• **Your task**:
Reproduce the passage on causal inference with latent variable estimates, starting at "Firstly, we could" and ending at "confounders were measured.".

• **Excerpted text**:
Latent variable estimation procedures have been developed to address this issue, and are demonstrably successful when paired with differential expression methods that assume a linear outcome regression. However, this assumption of linearity might not be reasonable, and can also lead to invalid inference. Instead, approaches that require less stringent assumptions about the data-generating process and which target meaningful parameters, like the TMLE of the average treatment effect, are more appropriate. As an added benefit, the resulting estimates from this procedure might be endowed with a causal interpretation if the appropriate causal assumptions hold. My main question is therefore the following: What complications, if any, arise with regard to the causal interpretation of parameter estimates generated by semiparametric approaches that use latent variable estimates to control for unmeasured covariates? Put another way: Can the exchangeability condition be satisfied by simply employing these estimated latent variables in our estimation procedure?
Best,
P.B.
Answer:
Hi P.B.,
Thank you for your interesting question.
For concreteness, let’s say we care about the causal effect of a binary
treatment variable $A$
on an outcome $Y$
, and that we observe i.i.d. copies
of $(W,A,Y)$
, where $W$
is a set of baseline covariates/confounders.
However, we consider the case that we know that the randomization assumption is
violated: $A$
is not independent of the potential outcome $\{Y_0, Y_1\}$
,
given $W$
. Nonetheless, our goal is to learn $\psi^F = \mathbb{E}Y_1 -
\mathbb{E}Y_0$
, the average treatment effect (ATE).
Firstly, we could simply estimate the statistical estimand for the ATE, that is,
$\Psi(P_0) = \mathbb{E} [\mathbb{E} (Y \mid A = 1, W) - \mathbb{E}
(Y \mid A = 0, W)]$
, and view it as a best approximation of what we target.
Let’s view the TMLE of this estimand as a baseline method. Our goal should then
be to construct an estimator that is closer to $\psi^F$
(or an equally
interesting causal quantity) than the TMLE, but that still performs as well as
or is competitive with the TMLE when $W$
does happen to include all
confounders.
This might be an impossible goal, but it is a fair request. That is, I am generally very worried about these latent variable methods when they start relying on all kinds of parametric assumptions, especially so when the statistical model is heavily restricted as well. In that case, it will be heavily biased even if all confounders were measured.
Whatever estimator one constructs based on latent variable-type models, it will
map the data into a number, and that number will converge to its target estimand
as sample size increases. If the statistical model is the nonparametric model or
at least a realistic model (that can be defended scientifically), this algorithm
then describes a mapping from the statistical model to the real line
$\mathbb{R}$
, even though the authors of the algorithm had a much more
restrictive model in mind. Thus, such a latent variable estimator has a target
estimand $\Psi_l(P_0)$
defined on a realistic statistical model. However, once
we know what the estimand is, we could develop a TMLE for this $\Psi_l(P_0)$
which will have superior statistical performance by being asymptotically linear
and efficient for all $P$
in the model. By contrast, the latent variable-based
estimator will at most be consistent in general and asymptotically linear within
a small parametric model.

(Stored items from a collection)
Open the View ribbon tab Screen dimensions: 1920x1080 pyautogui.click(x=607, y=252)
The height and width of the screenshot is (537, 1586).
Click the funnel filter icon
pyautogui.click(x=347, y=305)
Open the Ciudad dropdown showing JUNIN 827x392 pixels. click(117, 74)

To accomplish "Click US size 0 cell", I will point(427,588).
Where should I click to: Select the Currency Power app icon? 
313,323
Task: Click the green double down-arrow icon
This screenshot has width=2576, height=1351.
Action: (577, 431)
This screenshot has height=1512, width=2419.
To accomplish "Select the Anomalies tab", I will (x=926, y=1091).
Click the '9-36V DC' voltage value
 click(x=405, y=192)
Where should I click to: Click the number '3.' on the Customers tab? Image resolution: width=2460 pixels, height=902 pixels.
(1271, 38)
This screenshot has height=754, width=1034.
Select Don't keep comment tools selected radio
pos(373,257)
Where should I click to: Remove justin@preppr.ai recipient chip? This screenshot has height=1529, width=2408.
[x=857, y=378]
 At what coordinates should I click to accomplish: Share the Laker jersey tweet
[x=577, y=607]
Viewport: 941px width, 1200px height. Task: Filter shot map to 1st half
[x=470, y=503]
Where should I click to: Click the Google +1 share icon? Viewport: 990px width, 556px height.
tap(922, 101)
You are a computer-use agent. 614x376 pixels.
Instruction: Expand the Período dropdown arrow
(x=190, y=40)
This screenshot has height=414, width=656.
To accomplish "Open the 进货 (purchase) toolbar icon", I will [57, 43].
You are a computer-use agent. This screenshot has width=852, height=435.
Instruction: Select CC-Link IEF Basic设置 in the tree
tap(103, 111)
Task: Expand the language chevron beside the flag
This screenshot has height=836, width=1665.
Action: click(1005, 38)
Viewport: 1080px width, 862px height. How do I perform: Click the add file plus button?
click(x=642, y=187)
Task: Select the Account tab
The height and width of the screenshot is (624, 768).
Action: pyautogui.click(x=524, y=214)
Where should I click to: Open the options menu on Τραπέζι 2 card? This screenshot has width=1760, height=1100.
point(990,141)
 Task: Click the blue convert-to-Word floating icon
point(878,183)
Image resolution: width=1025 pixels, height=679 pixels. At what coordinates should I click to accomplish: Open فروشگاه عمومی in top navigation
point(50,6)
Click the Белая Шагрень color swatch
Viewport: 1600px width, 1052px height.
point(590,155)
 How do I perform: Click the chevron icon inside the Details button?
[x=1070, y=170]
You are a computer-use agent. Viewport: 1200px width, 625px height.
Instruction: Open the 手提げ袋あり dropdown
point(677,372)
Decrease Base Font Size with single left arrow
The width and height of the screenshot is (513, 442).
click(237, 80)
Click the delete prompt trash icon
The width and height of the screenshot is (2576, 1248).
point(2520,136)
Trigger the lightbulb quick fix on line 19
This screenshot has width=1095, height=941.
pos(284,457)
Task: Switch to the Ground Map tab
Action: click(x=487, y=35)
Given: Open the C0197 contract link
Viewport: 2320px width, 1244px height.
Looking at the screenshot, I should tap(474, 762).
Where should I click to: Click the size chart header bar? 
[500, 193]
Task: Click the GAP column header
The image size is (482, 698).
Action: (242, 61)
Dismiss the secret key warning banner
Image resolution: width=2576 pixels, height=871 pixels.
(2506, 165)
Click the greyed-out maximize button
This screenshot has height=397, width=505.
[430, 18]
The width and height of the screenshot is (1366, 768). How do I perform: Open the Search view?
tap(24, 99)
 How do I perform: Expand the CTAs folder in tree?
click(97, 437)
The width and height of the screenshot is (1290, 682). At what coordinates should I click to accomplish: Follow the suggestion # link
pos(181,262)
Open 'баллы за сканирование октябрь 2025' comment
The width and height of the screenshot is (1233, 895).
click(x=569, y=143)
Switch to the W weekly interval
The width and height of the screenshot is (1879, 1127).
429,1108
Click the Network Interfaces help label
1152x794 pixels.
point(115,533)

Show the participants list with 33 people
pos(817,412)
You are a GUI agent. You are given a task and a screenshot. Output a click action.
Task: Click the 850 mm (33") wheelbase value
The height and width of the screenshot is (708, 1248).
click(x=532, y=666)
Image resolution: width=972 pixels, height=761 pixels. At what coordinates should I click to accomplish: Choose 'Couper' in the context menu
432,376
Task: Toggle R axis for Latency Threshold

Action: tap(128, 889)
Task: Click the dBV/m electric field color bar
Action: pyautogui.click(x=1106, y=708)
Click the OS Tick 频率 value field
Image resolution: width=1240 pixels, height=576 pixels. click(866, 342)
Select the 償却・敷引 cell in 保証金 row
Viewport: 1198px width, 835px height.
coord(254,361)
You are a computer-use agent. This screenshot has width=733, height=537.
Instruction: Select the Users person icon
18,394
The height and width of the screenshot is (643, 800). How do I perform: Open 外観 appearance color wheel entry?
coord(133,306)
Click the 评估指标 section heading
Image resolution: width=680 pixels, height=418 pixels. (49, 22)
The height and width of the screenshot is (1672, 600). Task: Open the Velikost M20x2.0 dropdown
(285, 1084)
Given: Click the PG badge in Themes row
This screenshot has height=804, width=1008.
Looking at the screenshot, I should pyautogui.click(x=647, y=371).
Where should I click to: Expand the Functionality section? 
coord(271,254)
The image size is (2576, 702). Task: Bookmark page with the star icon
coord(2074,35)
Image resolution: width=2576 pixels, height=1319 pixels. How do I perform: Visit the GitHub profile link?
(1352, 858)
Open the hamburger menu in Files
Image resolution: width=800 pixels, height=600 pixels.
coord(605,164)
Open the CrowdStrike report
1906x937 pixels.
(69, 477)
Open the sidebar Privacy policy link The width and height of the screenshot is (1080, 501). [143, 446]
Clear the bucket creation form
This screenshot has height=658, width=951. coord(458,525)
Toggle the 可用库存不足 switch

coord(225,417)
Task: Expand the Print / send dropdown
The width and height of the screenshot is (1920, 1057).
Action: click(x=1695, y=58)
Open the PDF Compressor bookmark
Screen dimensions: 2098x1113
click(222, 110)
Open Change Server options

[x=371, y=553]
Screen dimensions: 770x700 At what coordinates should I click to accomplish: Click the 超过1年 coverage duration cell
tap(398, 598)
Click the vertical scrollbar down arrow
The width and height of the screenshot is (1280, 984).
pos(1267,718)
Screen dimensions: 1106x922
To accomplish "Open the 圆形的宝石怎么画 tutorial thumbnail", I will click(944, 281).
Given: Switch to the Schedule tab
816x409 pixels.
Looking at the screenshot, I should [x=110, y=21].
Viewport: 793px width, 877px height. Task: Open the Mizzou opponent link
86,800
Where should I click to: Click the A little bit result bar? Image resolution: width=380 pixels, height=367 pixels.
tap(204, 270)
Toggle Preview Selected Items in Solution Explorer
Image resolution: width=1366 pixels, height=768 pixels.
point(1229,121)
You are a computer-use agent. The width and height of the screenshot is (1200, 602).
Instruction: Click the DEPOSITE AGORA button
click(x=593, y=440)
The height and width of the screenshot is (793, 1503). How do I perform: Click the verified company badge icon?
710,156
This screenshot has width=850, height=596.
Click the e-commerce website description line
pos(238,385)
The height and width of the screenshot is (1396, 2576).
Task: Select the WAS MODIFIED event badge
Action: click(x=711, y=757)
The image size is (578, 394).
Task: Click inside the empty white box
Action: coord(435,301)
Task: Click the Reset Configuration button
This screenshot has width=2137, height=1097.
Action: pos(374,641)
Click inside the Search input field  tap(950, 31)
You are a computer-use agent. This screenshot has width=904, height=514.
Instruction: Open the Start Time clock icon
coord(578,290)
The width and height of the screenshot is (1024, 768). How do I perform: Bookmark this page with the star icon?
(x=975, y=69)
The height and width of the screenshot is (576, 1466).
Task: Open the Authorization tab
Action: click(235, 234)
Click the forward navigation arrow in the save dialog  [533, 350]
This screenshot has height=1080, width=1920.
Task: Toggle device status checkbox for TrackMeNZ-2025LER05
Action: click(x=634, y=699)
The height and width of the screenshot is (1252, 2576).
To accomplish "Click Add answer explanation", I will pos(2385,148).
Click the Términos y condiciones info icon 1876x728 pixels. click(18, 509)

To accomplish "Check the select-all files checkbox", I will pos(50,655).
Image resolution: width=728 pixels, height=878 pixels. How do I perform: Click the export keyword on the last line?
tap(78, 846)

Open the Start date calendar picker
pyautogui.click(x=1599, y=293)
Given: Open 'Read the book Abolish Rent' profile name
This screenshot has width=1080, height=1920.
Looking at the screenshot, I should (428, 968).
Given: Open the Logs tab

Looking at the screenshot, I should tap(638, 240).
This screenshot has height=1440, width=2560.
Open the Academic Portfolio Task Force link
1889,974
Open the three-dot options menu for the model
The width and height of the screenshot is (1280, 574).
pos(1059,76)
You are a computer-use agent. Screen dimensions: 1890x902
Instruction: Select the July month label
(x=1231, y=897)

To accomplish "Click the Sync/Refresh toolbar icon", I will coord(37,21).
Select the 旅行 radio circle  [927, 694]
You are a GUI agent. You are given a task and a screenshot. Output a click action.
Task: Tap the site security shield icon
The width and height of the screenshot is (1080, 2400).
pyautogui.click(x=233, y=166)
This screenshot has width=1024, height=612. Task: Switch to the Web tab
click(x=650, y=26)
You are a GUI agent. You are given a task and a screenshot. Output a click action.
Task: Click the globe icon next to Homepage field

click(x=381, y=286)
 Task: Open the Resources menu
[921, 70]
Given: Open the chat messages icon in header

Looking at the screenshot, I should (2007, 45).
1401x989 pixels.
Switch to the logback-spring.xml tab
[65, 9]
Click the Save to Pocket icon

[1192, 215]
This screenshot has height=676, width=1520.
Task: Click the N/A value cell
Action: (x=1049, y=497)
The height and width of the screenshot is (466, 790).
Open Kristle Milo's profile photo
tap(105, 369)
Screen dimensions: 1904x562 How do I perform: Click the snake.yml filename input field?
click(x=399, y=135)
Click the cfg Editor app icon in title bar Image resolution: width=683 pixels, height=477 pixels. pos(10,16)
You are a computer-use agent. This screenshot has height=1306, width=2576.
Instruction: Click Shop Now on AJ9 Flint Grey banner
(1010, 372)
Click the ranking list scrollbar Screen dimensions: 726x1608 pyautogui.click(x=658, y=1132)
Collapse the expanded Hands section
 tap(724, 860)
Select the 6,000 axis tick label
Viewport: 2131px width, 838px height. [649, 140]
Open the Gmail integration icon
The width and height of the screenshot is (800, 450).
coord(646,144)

• **Response for this exercise**:
Firstly, we could simply estimate the statistical estimand for the ATE, that is,
$\Psi(P_0) = \mathbb{E} [\mathbb{E} (Y \mid A = 1, W) - \mathbb{E}
(Y \mid A = 0, W)]$
, and view it as a best approximation of what we target.
Let’s view the TMLE of this estimand as a baseline method. Our goal should then
be to construct an estimator that is closer to $\psi^F$
(or an equally
interesting causal quantity) than the TMLE, but that still performs as well as
or is competitive with the TMLE when $W$
does happen to include all
confounders.
This might be an impossible goal, but it is a fair request. That is, I am generally very worried about these latent variable methods when they start relying on all kinds of parametric assumptions, especially so when the statistical model is heavily restricted as well. In that case, it will be heavily biased even if all confounders were measured.